At the Paris meeting, Mechtild Rössler, head of the World Heritage Centre, lamented that some States were overly dedicated to inscribing new properties on the list as a matter of prestige, and pointed out that the Centre was struggling to process the continuous flow of applications for inscriptions. Rather, Dr. Rössler stressed, countries should devote time and resources to work on the safeguarding of already inscribed sites, especially those endangered by conflicts or climate change, such as the cities of Aleppo or Timbuktu.

“We must be optimistic.”

This was Michael Turner’s response to my skepticism regarding the future of the organization, as we talked on the last day of the meeting. Prof. Turner holds the UNESCO Chair in Urban Design and Conservation Studies at the Bezalel Academy in Jerusalem and specializes in architecture, conservation, urban design and historic cities. He pointed me to some of the organization’s founding documents. Its 1945 Constitution, for instance, argues the need for a UN agency solely dedicated to education, science and culture, based on the idea that “since wars begin in the minds of men, it is in the minds of men that the defenses of peace must be constructed.” Reading these words, I mentally wandered away from UNESCO, and back to Mali: I was reminded of Boukary Konaté. Until his passing this past September, Mr. Konaté, an educator and language teacher, tirelessly collected, digitalized, translated and spread Malian rural traditions and oral histories that would have otherwise remained little accessible, or might have been lost.

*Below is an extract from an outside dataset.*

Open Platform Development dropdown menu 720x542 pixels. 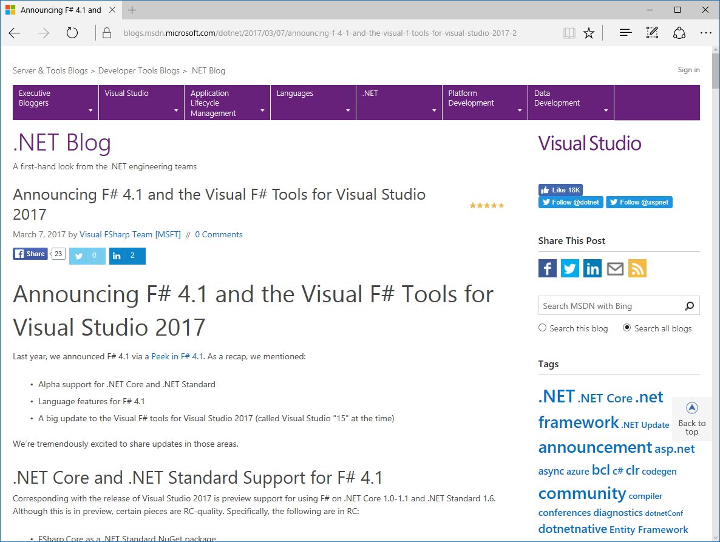[484, 102]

He set out to do so on his own, with few resources and no compensation. Optimism is warranted as long as academics, historians, and UNESCO, keep striving to do work emulating that of Mr. Konaté and others like him.

Madina Thiam is a doctoral student in History at UCLA, and co-editor-in-chief of Ufahamu: a Journal of African History. She represented Mali at the 2017 UNESCO World Heritage Young Professionals Forum.